The name Abaddon or Apollyon appears in Revelation 9:11: “They had as king over them the angel of the Abyss, whose name in Hebrew is Abaddon, and in Greek, Apollyon.” In Hebrew, the name “Abaddon” means “place of destruction”; the Greek title “Apollyon” literally means “The Destroyer.”
In Revelation 8–9, John describes a period during the end times when angels sound seven trumpets. Each trumpet signals the coming of a new judgment on the people of earth. When the fifth angel blows his trumpet, the Abyss, a great smoking pit, will open, and a horde of demonic “locusts” will rise out of it (Revelation 9:1-3). These creatures will be given the power to torture any person who does not bear God’s seal (verse 4). The pain they inflict will be so intense that sufferers will wish to die (verse 6). Abaddon/Apollyon is the ruler of the Abyss and the king of these demonic locusts.
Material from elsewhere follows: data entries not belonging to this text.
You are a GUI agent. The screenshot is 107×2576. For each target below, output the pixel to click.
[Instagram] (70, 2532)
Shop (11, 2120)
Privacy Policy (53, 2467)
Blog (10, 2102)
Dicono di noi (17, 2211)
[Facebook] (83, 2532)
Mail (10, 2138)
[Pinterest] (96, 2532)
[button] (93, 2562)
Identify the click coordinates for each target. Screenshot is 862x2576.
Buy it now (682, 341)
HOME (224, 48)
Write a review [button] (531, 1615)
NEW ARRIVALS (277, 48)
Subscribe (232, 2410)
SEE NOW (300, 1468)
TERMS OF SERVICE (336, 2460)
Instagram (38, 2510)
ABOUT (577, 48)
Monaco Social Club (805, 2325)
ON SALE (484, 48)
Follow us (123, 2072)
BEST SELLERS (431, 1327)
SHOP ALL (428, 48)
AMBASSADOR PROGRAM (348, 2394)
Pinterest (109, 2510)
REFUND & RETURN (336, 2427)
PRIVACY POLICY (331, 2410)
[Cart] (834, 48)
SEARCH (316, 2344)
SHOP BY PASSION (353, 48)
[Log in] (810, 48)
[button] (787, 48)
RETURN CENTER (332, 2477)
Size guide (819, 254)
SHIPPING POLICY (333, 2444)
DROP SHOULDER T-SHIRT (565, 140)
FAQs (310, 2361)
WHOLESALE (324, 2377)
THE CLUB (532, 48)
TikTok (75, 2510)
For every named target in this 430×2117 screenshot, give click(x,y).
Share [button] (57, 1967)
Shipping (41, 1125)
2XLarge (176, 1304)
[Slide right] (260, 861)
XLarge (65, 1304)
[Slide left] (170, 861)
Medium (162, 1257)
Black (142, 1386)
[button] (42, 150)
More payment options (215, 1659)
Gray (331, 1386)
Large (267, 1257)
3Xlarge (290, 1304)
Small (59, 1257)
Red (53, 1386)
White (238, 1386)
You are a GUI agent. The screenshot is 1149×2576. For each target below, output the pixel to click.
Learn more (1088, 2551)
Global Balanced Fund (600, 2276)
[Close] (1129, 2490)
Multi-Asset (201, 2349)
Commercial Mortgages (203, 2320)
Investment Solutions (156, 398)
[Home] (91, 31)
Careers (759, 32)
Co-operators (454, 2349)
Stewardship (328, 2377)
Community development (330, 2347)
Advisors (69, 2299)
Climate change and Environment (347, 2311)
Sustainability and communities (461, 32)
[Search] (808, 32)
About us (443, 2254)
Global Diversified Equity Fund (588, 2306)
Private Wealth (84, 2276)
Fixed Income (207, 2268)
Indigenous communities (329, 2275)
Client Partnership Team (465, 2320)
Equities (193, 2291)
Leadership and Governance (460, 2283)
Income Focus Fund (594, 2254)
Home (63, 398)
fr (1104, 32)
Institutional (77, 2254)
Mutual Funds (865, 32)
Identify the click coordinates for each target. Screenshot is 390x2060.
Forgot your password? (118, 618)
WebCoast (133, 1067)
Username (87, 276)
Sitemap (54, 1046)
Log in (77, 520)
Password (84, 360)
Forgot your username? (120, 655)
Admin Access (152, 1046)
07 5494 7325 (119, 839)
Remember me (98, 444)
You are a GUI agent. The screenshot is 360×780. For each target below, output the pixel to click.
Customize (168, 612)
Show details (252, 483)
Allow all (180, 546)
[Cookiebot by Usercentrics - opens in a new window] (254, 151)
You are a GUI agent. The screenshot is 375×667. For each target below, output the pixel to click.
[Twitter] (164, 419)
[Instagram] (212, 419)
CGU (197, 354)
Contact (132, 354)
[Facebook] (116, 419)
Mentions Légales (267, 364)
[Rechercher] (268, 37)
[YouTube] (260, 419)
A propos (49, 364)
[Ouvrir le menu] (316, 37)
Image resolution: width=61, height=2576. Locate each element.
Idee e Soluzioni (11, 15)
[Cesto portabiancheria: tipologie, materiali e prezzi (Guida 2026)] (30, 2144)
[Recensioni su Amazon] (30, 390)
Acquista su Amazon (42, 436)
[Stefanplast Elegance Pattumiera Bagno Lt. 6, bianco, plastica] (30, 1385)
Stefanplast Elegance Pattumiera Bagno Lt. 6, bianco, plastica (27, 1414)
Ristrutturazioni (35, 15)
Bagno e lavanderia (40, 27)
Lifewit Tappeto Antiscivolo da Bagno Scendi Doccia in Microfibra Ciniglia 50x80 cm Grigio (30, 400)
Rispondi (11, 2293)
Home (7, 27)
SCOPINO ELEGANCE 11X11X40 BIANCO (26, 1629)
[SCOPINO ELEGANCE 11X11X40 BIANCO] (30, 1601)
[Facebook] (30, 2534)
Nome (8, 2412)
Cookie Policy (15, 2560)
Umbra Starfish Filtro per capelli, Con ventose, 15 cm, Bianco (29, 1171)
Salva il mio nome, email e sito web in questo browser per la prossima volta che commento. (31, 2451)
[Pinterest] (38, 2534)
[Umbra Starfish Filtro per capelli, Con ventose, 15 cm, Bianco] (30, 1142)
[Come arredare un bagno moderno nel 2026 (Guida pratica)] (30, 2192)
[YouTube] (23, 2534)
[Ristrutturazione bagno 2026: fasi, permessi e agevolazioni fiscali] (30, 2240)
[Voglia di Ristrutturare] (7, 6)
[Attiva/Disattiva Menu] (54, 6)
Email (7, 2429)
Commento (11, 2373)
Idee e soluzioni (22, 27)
Abaddon/Apollyon is often used as another name for Satan. However, Scripture seems to distinguish the two. We find Satan later on in Revelation, when he is imprisoned for 1,000 years (Revelation 20:1-3). He is then released to wreak havoc on the earth (verses 1-8) and ultimately receives his final, eternal punishment (verse 10). Abaddon/Apollyon is likely one of Satan’s underlings, a destroying demon and one of the “rulers,” “authorities,” and “powers” mentioned in Ephesians 6:12.
John Bunyan’s classic allegory The Pilgrim’s Progress includes a memorable scene in which Christian does battle with a demonic monster named Apollyon. True to its name, Apollyon nearly destroys Christian. The pilgrim in his armor withstands the attack and wields his sword to repel the fiend. Bunyan’s “Apollyon” is a symbolic representation of our spiritual enemy, but the inspiration for the character is literal. The Abaddon/Apollyon of Revelation is a real being who will one day inflict real pain on real people during God’s real judgment.